To-do list:
• 1. Print, word for word, the part of the passage on Father Ghelasie's view of soul and body that opens with the words containing "The energetic body is" and closes with "of organic functions.".
• 2. Carry on the passage about Father Ghelasie's view of soul and body from the point where it stops.
:: Passage
Father Ghelasie transposes the distinction between Being and Energies to an anthropological level as unitary integrality of soul and energetic body (reflections of movements of the soul). The Soul is explicated by the triads: consciousness memory language, I spirit word, consciousness being self, rest movement repose, icon face likeness [4]. The direct communication of the Soul happens through integral movements such as love communion self offering, love trust/hope faith.
The energetic body is characterized by the following triads: information energy physical mass, informational energies vital energies accumulative energies, mind feelings reason, will senses thinking, individuality form manifestation. Thus, the energetic body presents a triple rationality configured by the mental or informational reason, the reason of the senses and the reason of organic functions.
Father Ghelasie defines the Iconic Body (Trup) as the icon of interweaved/twined and interworking soul and its energetic body (corp). The iconic body partakes of the Eucharistic condition; it is the wedding garment of the merging/interpenetration between being and its energies, of the union of man with God and the entire creation. The iconic body has three centres: the cerebral centre, the centre of the heart and the abdominal centre.
::::
:: Dataset content
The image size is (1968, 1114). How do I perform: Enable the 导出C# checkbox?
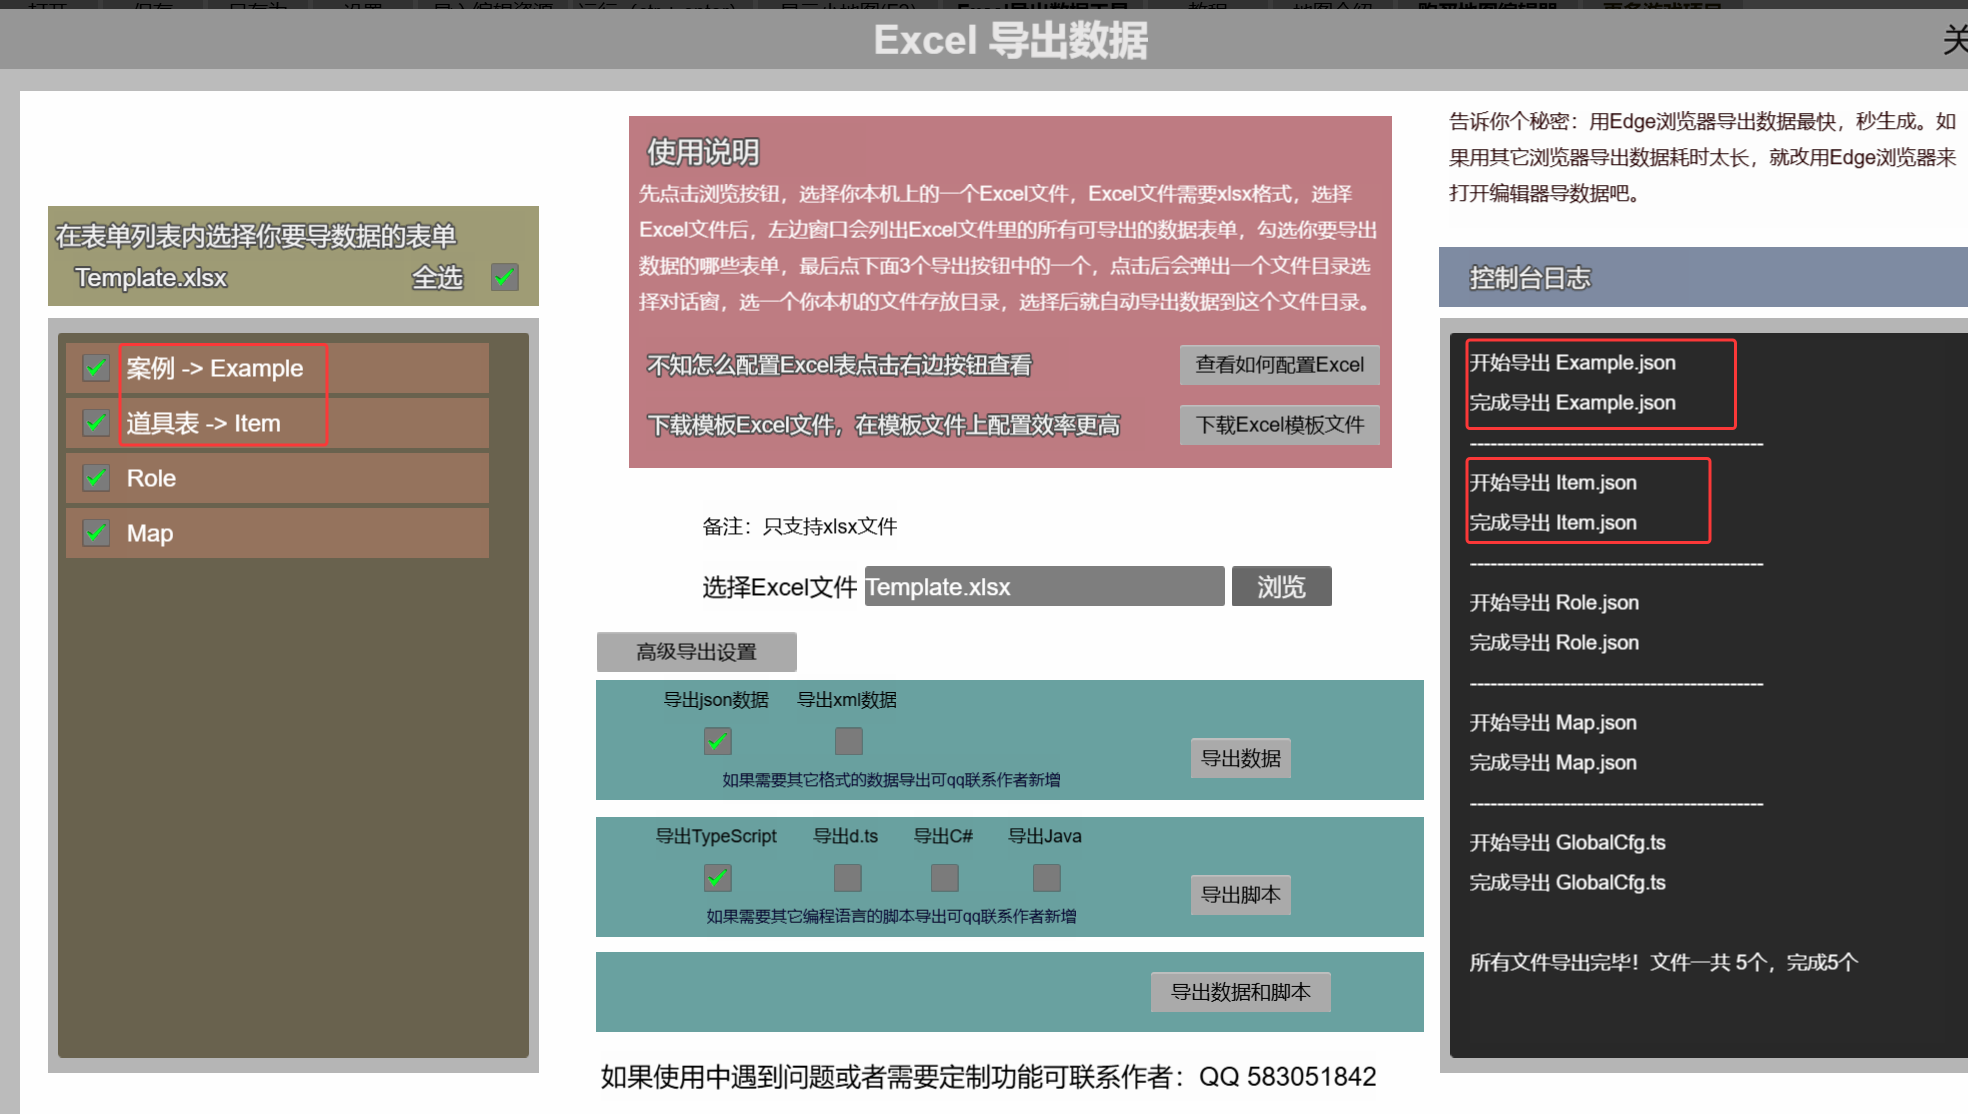(x=944, y=878)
::::
Answers given:
• 1.
The energetic body is characterized by the following triads: information energy physical mass, informational energies vital energies accumulative energies, mind feelings reason, will senses thinking, individuality form manifestation. Thus, the energetic body presents a triple rationality configured by the mental or informational reason, the reason of the senses and the reason of organic functions.

• 2.
Firstly, consciousness and mind are merging (without confusion, in a state of interpenetration) in the cerebral centre. The heart is then the centre of merging/interpenetration between memory and vital energies, and also between spirit and feelings. Next, in the abdominal centre, the language of the soul merges (without confusion or separation) with the language of the organic functions. Finally, the heart is the centre of the integral union of the soul with God, as the spirit is the bearer of movement and energies.
Thus the energies find their repose only in the move¬ment of the spirit which “projected” them/from which they come out. The Hesychast Prayer enacts the return of the energies to the movement of the spirit by means of constantly addressing Christ. In fact it is He Who first calls for us, Who purifies us and thus retrieves and restores us to our Eucharistic condition.
The fall of man has brought about movements that are contrary to his iconic orientation, contrary to the Icon/Image of God in man. These projected on to negative energies that have generated an additional/subsidiary/supplementary reality. Thus the reality of the soul was obscured, smothered and camouflaged and the subconscious arose [5].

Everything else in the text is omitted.